■ SELECTED PASSAGE:

This file was added.

				//===-- CxxGen.cpp - Compile BNF grammar and LR table ---------------------===//
				//
				// Part of the LLVM Project, under the Apache License v2.0 with LLVM Exceptions.
				// See https://llvm.org/LICENSE.txt for license information.
				// SPDX-License-Identifier: Apache-2.0 WITH LLVM-exception
				//
				//===----------------------------------------------------------------------===//

				#include "clang-pseudo/Grammar.h"
				#include "clang-pseudo/LRGraph.h"
				#include "clang-pseudo/LRTable.h"
				#include "llvm/ADT/StringExtras.h"
				#include "llvm/Support/CommandLine.h"
				#include "llvm/Support/FormatVariadic.h"
				#include "llvm/Support/MemoryBuffer.h"

■ TASK BRIEF: Return the part of the CxxGen.cpp excerpt that begins at the words "This file was" and stops after the words "with LLVM Exceptions.", copying it exactly. Work only from the source file excerpt shown here.

■ COLLECTED MATERIAL:
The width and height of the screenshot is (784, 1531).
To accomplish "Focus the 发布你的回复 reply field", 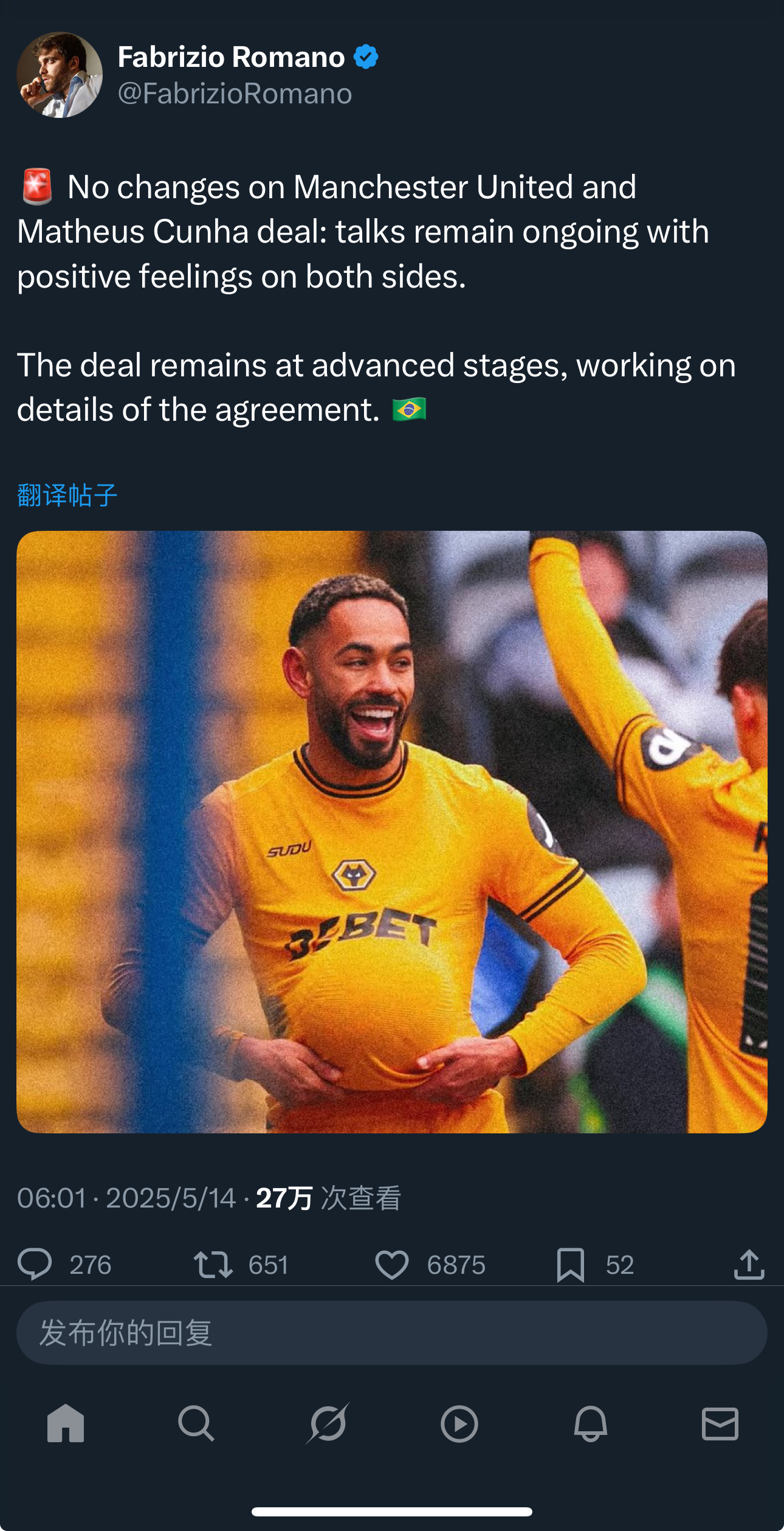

■ REPLY:
This file was added.

				//===-- CxxGen.cpp - Compile BNF grammar and LR table ---------------------===//
				//
				// Part of the LLVM Project, under the Apache License v2.0 with LLVM Exceptions.